Bonds are one of the investment vehicles used by investors.  Simply put, bonds are loans made by investors to the government or a corporation.  These ‘loans’ have different maturities and government/corporation should pay investor back the original investment and interest, which could be paid monthly, quarterly, semi-annually or annually.  It basically works the same way as a mortgage, only in this case the consumer/investor is the one providing a loan.

As briefly mentioned, bond is an investment vehicle.  As with any investment, investor should understand different types, characteristics and risk/reward potential of bonds.

Bond Types:

Government bonds – issued by federal, state or local governments.  Traditionally considered the most secure bonds.  The security depends on the government rating, government stability and economic activity.  At the moment US is one example of the government whose bonds are AAA (for now), the highest safety rating.  Traditionally, the higher the rating of the bond the lower interest it pays.  Not all government bonds are rated AAA or are considered as safe given their instability, economic problems or history.  As an example Russia’s bonds are not AAA partly due to a relatively recent default (1990’s) and they do offer a higher level of interest payments.

Corporate bonds – issued by  corporations.  There are only few corporations in the world whose bonds are rated AAA and considered the safest.  As with government bonds the rating of corporate bonds depends on its management, business activity and future business/profitability prospects.

Ratings – Bonds can be insured and therefore considered to be the safest.  One of the bond guarantee companies is MBIA.  Investment grade bonds – bonds with the BBB or higher rating by S&P.  Though investment grade bonds may not be guaranteed they are traditionally considered to be a safer investment as opposed to High Yield (Junk) bonds.  Junk bonds are rated below BBB by S&P and there are rated below investment grade for a reason.  They may have business problems, future earnings visibility problems…
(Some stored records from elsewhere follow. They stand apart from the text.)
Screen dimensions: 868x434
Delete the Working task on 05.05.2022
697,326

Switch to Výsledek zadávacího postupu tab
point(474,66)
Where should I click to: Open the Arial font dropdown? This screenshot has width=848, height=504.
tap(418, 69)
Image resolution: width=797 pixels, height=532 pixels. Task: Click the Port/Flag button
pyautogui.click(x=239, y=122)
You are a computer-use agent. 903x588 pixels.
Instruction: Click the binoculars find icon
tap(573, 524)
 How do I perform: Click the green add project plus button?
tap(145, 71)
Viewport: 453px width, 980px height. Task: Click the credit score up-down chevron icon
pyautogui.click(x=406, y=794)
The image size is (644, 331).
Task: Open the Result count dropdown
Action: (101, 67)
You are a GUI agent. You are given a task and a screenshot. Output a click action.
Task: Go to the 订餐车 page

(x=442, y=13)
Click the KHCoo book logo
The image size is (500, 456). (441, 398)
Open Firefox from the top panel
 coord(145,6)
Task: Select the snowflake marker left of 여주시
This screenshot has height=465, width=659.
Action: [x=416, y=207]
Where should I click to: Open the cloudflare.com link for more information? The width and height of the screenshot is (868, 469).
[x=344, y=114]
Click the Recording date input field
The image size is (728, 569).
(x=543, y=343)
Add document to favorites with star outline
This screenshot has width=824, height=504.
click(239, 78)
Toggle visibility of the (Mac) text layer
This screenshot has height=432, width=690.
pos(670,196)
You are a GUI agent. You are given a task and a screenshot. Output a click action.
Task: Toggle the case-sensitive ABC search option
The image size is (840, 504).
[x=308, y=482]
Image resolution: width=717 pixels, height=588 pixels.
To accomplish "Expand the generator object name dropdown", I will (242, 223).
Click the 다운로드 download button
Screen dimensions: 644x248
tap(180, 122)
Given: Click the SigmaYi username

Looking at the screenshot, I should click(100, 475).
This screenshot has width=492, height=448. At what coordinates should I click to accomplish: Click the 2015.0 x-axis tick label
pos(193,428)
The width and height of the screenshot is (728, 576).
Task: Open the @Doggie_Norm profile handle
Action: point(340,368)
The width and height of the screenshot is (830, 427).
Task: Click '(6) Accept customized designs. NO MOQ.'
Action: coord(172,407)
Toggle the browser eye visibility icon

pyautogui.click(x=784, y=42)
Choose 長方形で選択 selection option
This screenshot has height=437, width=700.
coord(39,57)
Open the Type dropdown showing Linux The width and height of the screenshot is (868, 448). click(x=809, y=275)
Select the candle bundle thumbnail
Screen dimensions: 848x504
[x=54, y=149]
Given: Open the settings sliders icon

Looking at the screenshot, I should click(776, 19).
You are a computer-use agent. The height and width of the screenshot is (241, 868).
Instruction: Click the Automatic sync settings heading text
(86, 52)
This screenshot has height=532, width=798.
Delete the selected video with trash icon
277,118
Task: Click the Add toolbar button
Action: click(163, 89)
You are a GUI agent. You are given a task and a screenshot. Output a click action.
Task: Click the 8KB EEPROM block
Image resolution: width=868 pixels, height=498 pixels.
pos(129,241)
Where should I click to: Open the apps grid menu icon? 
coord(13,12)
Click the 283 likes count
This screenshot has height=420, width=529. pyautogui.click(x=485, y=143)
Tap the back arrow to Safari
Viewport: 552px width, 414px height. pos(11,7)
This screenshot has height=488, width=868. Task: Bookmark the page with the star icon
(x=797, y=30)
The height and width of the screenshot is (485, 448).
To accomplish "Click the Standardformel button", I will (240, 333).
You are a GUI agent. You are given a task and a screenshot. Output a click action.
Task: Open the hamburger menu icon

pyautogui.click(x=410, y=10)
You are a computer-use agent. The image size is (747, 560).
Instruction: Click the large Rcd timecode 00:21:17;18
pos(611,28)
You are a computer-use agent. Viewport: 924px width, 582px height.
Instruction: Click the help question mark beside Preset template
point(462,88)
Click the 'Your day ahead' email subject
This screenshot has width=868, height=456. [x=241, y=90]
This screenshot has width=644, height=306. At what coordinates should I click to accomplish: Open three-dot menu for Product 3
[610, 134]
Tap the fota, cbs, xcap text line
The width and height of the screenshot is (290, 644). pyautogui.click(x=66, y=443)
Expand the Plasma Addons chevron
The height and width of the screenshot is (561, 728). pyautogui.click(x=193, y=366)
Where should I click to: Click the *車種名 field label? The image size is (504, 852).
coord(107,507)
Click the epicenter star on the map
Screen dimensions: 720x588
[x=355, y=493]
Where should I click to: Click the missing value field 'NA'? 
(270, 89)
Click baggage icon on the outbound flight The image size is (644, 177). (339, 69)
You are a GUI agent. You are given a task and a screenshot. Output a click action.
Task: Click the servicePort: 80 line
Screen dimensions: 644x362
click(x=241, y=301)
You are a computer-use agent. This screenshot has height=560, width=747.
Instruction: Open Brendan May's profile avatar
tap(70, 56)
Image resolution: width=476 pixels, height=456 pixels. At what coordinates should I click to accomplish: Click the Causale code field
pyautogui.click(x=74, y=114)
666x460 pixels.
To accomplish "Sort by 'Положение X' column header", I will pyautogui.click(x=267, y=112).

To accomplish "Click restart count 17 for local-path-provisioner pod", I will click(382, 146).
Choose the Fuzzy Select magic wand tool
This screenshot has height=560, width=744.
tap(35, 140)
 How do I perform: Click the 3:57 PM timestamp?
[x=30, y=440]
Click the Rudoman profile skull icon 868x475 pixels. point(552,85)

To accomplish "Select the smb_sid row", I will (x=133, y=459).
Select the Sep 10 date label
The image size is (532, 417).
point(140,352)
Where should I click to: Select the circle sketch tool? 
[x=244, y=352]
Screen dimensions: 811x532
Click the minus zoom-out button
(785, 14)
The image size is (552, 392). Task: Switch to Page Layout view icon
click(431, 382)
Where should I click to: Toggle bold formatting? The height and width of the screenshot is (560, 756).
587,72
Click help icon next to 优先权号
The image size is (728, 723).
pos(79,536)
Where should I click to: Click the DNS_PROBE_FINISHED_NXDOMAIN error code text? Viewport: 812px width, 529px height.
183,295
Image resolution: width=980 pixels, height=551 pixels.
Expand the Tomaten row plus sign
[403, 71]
Now, after the above quick crash course in bonds, let’s move on to benefits and downside of bonds.

Pros:

Income – great way to compliment your other cash flow.  Income provides somewhat of a cushion during turbulent economic times.  Or plainly one can live off of income, if enough is generated.

Par value – is the amount that should be returned to investor at the maturity.  This provides a way of knowing whether you are paying a premium or a discount for investment. 

Diversification – traditionally bonds have had a lower correlation to other asset classes such as equities.  Diversification is a great way to protect portfolio from high volatility.

Par value – I wanted to mention this again because not many investments out there can tell you how much you might expect at maturity.

Lower rated bonds – combination of higher income and equity-like performance characteristics may provide superior returns to other asset classes.

Cons:

Lower rated bonds can be volatile

Bonds can still default and investors may lose value

During rising interest rate periods bond prices tend to fall

The top reason to be invested in bonds is the fixed Income component.  You always know, unless there is another 2008/2009, how much income you will be receiving from your investments.  The income that you receive is hard, cold cash in your pocket.  Income is certainty and certainty is something that is hard to come by in the investment world.